Avoid accumulation of stale data in websockets

We’ve received reports of some specific instances slowly accumulating more and more binary data over time up to OOMs and globally setting ERL_FULLSWEEP_AFTER=0 has proven to be an effective countermeasure. However, this incurs increased cpu perf costs everywhere and is thus not suitable to apply out of the box. Apparently long-lived Phoenix websocket processes are known to often cause exactly this by getting into a state unfavourable for the garbage collector. Therefore it seems likely affected instances are using timeline streaming and do so in just the right way to trigger this. We can tune the garbage collector just for websocket processes and use a more lenient value of 20 to keep the added perf cost in check.
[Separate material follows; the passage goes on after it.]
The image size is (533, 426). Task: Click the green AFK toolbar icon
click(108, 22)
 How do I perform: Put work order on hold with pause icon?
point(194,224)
Testing on one affected instance appears to confirm this theory Ref.: https://www.erlang.org/doc/man/erlang#ghlink-process_flag-2-idp226 https://blog.guzman.codes/using-phoenix-channels-high-memory-usage-save-money-with-erlfullsweepafter https://git.pleroma.social/pleroma/pleroma/-/merge_requests/4060 Tested-by: bjo
2024-09-16 17:19:31 +00:00 · 2024-04-04 17:19:58 +02:00 · 2024-04-04 17:19:58 +02:00 · 13e2a811ec
commit 13e2a811ec
parent b03edb4ff4
1 changed files with 6 additions and 0 deletions
--- a/lib/pleroma/web/mastodon_api/websocket_handler.ex
+++ b/lib/pleroma/web/mastodon_api/websocket_handler.ex
@ -18,6 +18,8 @@ defmodule Pleroma.Web.MastodonAPI.WebsocketHandler do
  @timeout :timer.seconds(60)
  # Hibernate every X messages
  @hibernate_every 100
+  # Tune garabge collect for long-lived websocket process
+  @fullsweep_after 20

  def init(%{qs: qs} = req, state) do
    with params <- Enum.into(:cow_qs.parse_qs(qs), %{}),
@ -59,6 +61,10 @@ defmodule Pleroma.Web.MastodonAPI.WebsocketHandler do
      "#{__MODULE__} accepted websocket connection for user #{(state.user || %{id: "anonymous"}).id}, topic #{state.topic}"
    )

+    # process is long-lived and can sometimes accumulate stale data in such a way it's
+    # not freed by young garbage cycles, thus make full collection sweeps more frequent
+    :erlang.process_flag(:fullsweep_after, @fullsweep_after)
+
    Streamer.add_socket(state.topic, state.oauth_token)
    {:ok, %{state | timer: timer()}}
  end